Auf dem Weg zu einer intelligenteren und kontextualisierten Ernährung
Die Forscher schlagen drei Hauptachsen vor:
- Ernährungserziehung: Die Menschen sollen nicht nur lernen, Etiketten zu lesen, sondern auch ihre Hungersignale, ihre Gelüste und die Zusammenhänge des Konsums zu verstehen.
- Durchdachte Reformulierung: Entwerfen Sie Produkte, die sättigender und weniger übermäßig schmackhaft sind, ohne dabei das Geschmackserlebnis zu beeinträchtigen.
- Berücksichtigung der Ernährungsmotivation: Anerkennung, dass Essen auch ein emotionaler, sozialer und identitätsstiftender Akt ist – nicht nur ein physiologisches Bedürfnis.
5. Im Alltag: Wie können Sie handeln?
- Bevorzugen Sie wenig verarbeitete Lebensmittel, aber ohne übermäßiges Schuldgefühl: Ein verarbeitetes Produkt kann seinen Platz finden.
- Wahrnehmungsbewusstsein kultivieren: Hinterfragen Sie, wie Sie sich fühlen, wenn Sie „ultra-verwandelt“ sehen.

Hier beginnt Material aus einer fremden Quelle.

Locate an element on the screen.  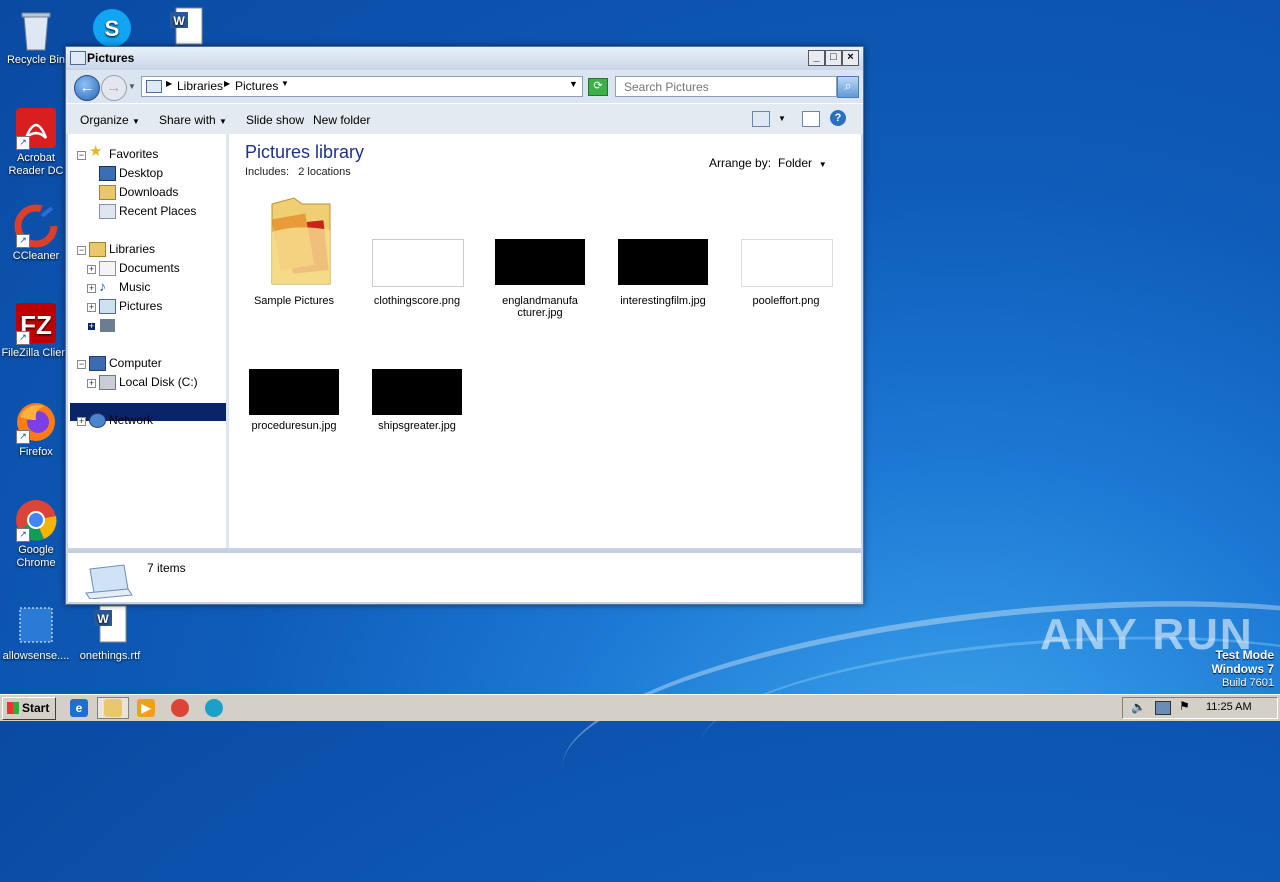
svg-text: W is located at coordinates (103, 619).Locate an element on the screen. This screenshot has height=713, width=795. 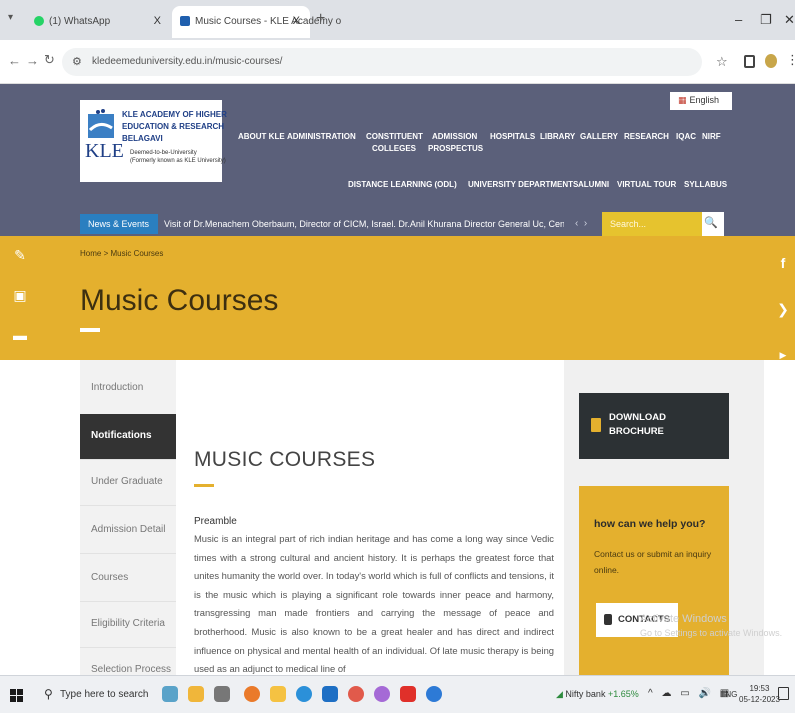
chart-icon: ◢ is located at coordinates (561, 694).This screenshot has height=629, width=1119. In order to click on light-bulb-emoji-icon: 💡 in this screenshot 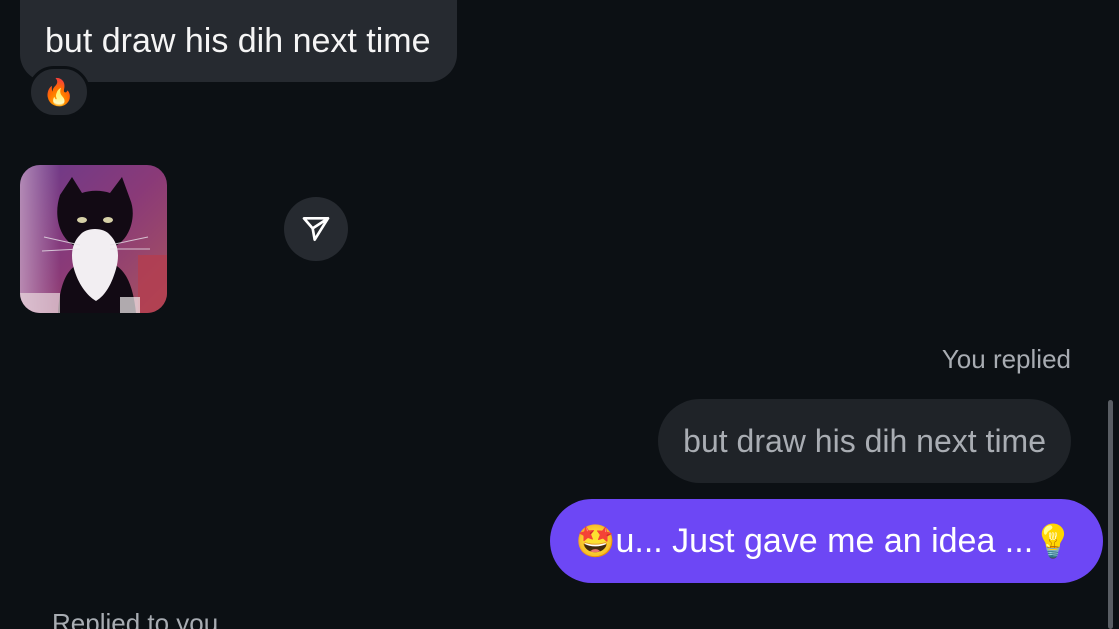, I will do `click(1053, 541)`.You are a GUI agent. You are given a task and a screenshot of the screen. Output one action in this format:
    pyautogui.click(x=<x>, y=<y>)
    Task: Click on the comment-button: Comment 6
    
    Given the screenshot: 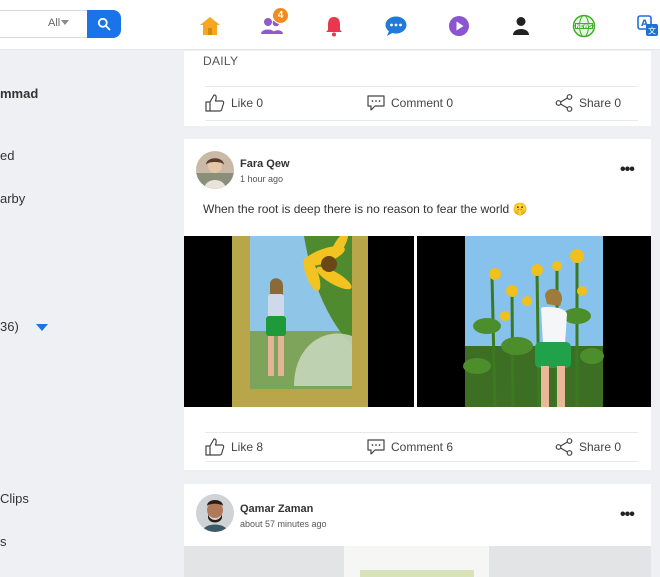 What is the action you would take?
    pyautogui.click(x=410, y=447)
     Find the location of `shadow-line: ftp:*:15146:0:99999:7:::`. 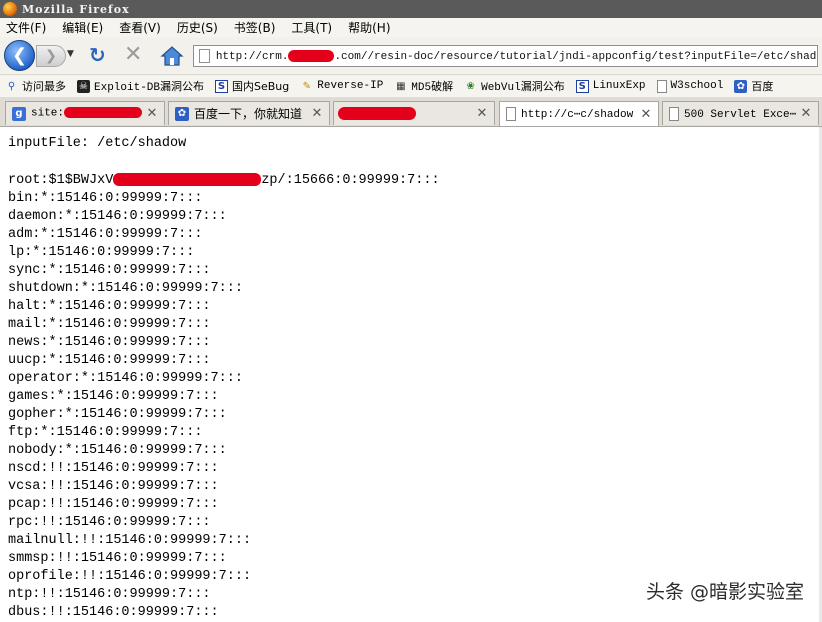

shadow-line: ftp:*:15146:0:99999:7::: is located at coordinates (106, 432). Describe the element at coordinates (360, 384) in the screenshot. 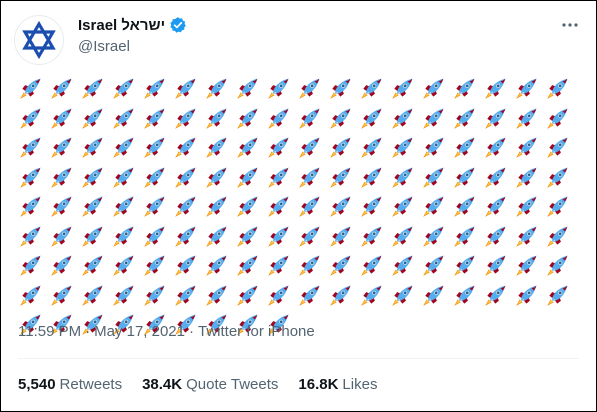

I see `likes-label: Likes` at that location.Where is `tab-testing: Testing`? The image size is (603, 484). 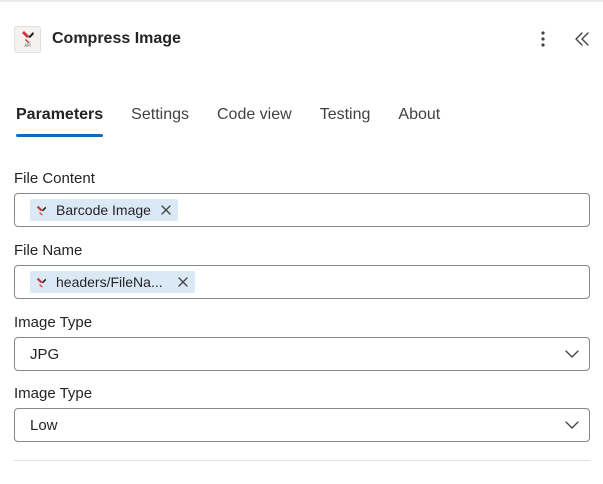
tab-testing: Testing is located at coordinates (346, 122).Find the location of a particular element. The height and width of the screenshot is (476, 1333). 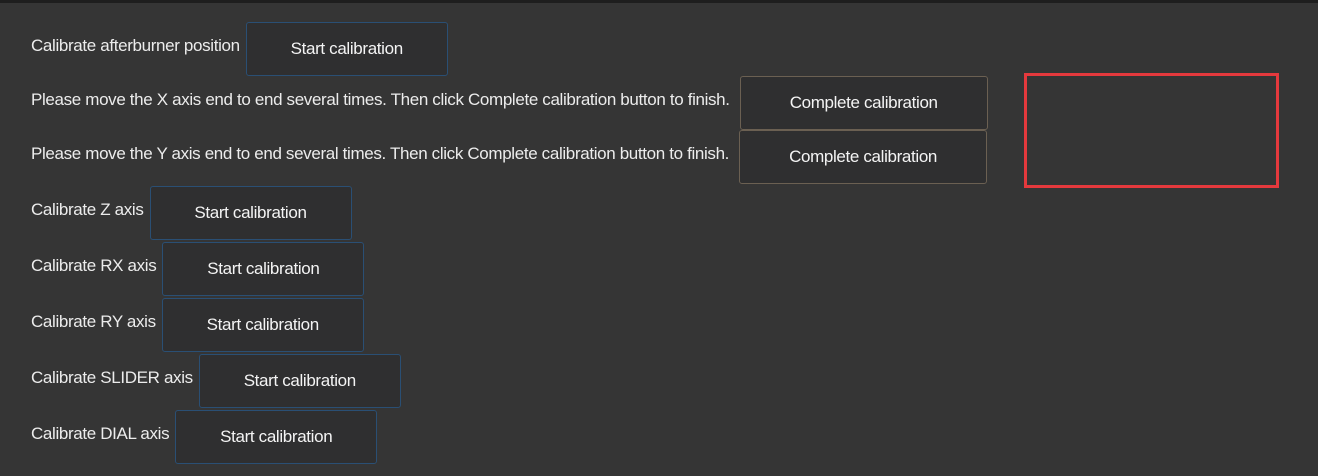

- Essen Sie in einem günstigen Kontext: ohne Stress, ohne Ablenkung, mit bewusster Mäßigung.
- Führen Sie Abwechslung, Texturen und hausgemachte Gerichte ein, wenn dies möglich ist.
- Hüten Sie sich vor „einfachen Diäten“ und der psychologischen Bestrafung, die manchmal mit Diätauflagen einhergeht.
Schlussfolgerung:
Unsere Beziehung zu Lebensmitteln ist komplexer als der einfache Gegensatz „verarbeitet/unverarbeitet“. Die britische Studie zeigt, dass unsere Überzeugungen, Empfindungen und mentalen Vorstellungen massiv in unser Verhalten eingreifen.
Für die öffentliche Politik und unsere täglichen Entscheidungen besteht die Herausforderung darin, von einer manichäischen Sichtweise zu einem nuancierteren Ansatz überzugehen, der auf Bildung, psychologischem Verständnis, intelligenten Reformen und Respekt vor dem Genuss beruht.